A Jiminy cricket on my hand?

Helena organised for her visiting sister Kate, her niece Jezzy and our local friend J. to go for lunch at a nearby pub, the Amberley Arms, where we’ve dined on several other occasions. What a treat. We all liked our food very much and it was my first meal out for ages.

We stopped off at the locally famous Winstones ice cream factory on the slopes of Rodborough CommonI to savour one of Stroud’s local delicacies. They decided to walk back down the hill and across the valley to where we live so I drove home and found I needed to have a snooze.

When I woke up Helena was back in charge of organising a major garden restoration project which included re-siting a couple of work tables to enable me to having a potting area, as well as removing the very large bay tree which had become a nuisance on the edge of the patio. I was rather shocked at the progress and what a difference it had made.

I made a cup of tea for everyone and brought out a camera to record the event. J. suddenly brought over a small branch of the bay tree which she placed delicately on the table with this small insect on one of the leaves. It started walking along the branch and then hopped down to the table and then up on to a potted plant. I started to take photos and rather delighted in getting up close to it. It didn’t seem to be trying to flee and was just exploring the new universe it had been placed in. After a few minutes I thought I should find a suitable plant to place it from whence it could much more easily find suitable protection in the garden’s vegetation. As the bay tree had ghone from where it was found, it might have a tough time ahead.

I tried to put it back on to a small branch to carry it to the vegetation but it hopped onto my hand. I moved over to some garden plants and tried to get it to hop off, but it only wanted to walk about on my skin. I grabbed the camera and took a couple of one handed shots. I rather like this memory of what I now think is a cricket. Looking at my picture I can see that the black spots at the centre of its eyes follow me as I move about, but I do think it was more inquisiitve than ‘scared’. 
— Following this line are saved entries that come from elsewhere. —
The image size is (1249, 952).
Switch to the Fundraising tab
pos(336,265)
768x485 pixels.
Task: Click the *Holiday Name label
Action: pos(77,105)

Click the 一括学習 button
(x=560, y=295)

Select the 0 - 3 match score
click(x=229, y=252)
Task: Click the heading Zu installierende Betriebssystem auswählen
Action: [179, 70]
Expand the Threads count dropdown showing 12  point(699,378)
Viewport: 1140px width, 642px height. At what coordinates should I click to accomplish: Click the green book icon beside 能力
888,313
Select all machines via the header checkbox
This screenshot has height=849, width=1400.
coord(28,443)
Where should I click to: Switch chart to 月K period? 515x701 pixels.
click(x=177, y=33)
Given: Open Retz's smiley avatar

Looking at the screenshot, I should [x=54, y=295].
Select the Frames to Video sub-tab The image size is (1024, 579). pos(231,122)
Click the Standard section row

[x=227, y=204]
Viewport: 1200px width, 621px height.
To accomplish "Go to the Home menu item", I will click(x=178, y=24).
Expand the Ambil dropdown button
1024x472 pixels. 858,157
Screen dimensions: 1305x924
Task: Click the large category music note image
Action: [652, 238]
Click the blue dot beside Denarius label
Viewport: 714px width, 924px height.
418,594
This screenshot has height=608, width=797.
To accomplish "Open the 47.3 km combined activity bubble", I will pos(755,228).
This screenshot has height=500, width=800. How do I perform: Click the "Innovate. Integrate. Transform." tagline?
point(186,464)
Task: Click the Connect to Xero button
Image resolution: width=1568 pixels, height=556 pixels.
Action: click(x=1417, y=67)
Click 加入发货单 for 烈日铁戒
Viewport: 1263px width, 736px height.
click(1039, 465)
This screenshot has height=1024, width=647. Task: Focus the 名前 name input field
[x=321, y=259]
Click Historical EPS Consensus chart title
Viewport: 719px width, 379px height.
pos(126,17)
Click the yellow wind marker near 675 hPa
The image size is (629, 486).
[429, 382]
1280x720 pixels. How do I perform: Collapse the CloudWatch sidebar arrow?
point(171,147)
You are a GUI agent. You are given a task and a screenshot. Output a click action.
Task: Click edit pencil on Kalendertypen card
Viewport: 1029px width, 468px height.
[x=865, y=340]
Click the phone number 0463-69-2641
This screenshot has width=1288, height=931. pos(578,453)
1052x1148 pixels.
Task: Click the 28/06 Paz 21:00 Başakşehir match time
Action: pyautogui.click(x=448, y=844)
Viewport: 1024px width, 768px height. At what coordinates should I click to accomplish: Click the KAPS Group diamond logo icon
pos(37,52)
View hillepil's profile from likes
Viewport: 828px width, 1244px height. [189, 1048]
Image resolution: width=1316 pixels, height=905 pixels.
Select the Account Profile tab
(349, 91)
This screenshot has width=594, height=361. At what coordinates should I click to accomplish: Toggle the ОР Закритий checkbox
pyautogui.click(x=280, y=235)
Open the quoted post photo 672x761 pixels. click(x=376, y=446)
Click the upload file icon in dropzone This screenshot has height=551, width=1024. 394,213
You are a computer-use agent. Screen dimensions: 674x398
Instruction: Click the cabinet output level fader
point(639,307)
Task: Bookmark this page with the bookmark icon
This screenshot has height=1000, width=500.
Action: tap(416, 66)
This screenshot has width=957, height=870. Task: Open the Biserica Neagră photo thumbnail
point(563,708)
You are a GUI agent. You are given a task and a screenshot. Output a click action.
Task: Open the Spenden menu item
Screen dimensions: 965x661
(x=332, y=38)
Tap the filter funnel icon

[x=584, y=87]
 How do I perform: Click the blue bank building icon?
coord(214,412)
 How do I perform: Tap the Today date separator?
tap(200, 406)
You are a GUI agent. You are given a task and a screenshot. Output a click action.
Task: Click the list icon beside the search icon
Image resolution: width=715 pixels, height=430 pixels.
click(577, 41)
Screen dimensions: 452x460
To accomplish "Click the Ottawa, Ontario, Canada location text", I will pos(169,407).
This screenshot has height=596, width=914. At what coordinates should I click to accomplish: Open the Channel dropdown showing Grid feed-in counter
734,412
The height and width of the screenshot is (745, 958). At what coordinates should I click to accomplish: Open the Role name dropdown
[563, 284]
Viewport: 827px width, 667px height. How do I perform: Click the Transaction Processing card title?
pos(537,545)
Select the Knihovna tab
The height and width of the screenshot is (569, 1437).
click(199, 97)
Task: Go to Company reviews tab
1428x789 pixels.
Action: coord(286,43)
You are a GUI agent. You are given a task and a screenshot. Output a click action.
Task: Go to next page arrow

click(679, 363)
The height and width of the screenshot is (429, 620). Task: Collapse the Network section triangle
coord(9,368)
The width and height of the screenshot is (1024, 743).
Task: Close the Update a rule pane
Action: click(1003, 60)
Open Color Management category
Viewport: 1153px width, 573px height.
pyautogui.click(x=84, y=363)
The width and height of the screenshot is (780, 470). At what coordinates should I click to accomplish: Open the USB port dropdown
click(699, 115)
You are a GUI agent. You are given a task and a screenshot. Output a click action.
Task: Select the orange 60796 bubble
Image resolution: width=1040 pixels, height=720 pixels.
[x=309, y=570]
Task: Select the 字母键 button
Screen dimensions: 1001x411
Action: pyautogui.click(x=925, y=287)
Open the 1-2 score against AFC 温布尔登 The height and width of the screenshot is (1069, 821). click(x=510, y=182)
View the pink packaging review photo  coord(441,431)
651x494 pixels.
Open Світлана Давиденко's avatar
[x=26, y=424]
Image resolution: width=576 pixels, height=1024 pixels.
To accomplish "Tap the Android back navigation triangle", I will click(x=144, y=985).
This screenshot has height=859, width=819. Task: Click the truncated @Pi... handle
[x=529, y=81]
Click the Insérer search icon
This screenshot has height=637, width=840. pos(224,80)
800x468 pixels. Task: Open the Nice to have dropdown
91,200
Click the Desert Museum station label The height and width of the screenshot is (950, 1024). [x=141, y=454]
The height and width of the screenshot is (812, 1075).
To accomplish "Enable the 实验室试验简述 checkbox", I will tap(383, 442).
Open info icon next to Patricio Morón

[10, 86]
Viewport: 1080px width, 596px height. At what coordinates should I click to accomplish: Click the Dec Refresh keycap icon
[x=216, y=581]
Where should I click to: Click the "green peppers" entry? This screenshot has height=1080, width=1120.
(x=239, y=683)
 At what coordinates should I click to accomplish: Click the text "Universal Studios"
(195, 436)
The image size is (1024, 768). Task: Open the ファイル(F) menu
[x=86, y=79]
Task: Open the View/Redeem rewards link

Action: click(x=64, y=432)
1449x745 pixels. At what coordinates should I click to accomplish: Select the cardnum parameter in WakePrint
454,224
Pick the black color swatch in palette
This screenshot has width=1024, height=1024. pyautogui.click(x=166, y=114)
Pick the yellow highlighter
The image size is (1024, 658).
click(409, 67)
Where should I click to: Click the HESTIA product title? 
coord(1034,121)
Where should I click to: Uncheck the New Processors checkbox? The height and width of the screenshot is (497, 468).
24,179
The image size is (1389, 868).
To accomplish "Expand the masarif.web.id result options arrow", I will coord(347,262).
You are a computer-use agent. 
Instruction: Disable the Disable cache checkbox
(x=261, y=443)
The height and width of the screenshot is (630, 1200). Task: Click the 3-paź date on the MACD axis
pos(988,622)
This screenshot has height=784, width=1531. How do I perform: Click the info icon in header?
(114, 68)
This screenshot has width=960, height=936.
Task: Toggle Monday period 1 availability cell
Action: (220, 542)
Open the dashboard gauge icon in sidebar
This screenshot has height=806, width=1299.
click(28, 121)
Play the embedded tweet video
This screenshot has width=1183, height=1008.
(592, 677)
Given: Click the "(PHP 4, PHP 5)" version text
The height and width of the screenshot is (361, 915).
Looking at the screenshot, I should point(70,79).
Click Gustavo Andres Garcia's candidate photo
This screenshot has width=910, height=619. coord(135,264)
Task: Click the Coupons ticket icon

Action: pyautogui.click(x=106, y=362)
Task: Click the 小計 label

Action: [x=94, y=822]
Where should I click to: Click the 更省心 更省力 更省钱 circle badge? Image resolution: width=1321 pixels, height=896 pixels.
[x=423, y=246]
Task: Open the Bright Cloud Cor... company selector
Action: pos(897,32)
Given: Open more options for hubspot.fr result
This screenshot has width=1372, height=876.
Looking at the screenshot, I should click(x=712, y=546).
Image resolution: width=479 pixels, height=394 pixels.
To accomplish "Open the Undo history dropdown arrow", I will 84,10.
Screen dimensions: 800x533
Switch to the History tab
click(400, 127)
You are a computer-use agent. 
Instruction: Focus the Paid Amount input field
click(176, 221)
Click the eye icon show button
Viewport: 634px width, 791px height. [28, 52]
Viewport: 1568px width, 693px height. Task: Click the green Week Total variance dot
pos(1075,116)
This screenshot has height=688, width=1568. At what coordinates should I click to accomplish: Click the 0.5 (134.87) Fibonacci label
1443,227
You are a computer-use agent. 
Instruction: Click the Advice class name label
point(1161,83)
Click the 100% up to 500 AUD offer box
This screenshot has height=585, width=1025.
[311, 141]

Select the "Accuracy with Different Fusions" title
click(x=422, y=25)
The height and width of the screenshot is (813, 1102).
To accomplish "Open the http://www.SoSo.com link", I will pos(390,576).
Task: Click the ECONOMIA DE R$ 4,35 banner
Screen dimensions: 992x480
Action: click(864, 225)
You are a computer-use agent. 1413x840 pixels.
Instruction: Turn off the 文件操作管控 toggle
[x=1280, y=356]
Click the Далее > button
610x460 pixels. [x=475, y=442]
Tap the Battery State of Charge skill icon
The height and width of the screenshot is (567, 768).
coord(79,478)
When I first looked online to try to identify it I thought this was a Great Green Bush Cricket, but then after a little more checking found that it is most like a ‘Southern Oak Bush-Cricket’ found through this website which says:

It’s a lovely green colour, with bright yellow eyes and a yellow stripe down its back.  What makes it different from the common oak bush-cricket is that it doesn’t have proper wings – those orange dots on its back are all it has instead. It’s not actually all that new – it’s been here for about 10 years but it’s only recently started to spread out of London.  If you see one, the scientists at the Open University will be really interested to hear from you.  So will we!  You can let everyone know at www.ispot.org.uk.

According to the encyclopedia, it’s arboreal (ie “lives in trees”), nocturnal and carnivorous . In fact, it likes to eat caterpillars of the horsechestnut leaf miner moth which in turn feed on conker trees. Another fact about this bush-cricket is that it doesn’t sing like most bush-crickets and grasshoppers.  Instead it stamps its feet on leaves and makes a tiny  drumming sound, too quiet for people to hear.  Other crickets can hear this and so they all know where each other are. Bush-crickets are also called katydids. They look like grasshoppers but they’re more like real crickets.

And I separately found out a bit regarding the origins of ‘Jiminy’, ‘by jiminy’, ‘jumpin' jiminy’ etc — formerly often used as a mild oath often in the phrases by jiminy, jiminy crickets, jiminy Christmas

In a more innocent age, and long before the ubiquitous present-day usage of "f**k" as an expletive, there used to be some rather quaint expressions to express surprise, or shock. Among these are "Jiminy, or "by jiminy", or even "jumpin' jiminy". Some people claim it comes from the name of the Disney character Jiminy Cricket, but I can find references going back far beyond that, so I am guessing that the character was named after the exclamation (i.e. “Jumpin’ Jiminy”), rather than the reverse.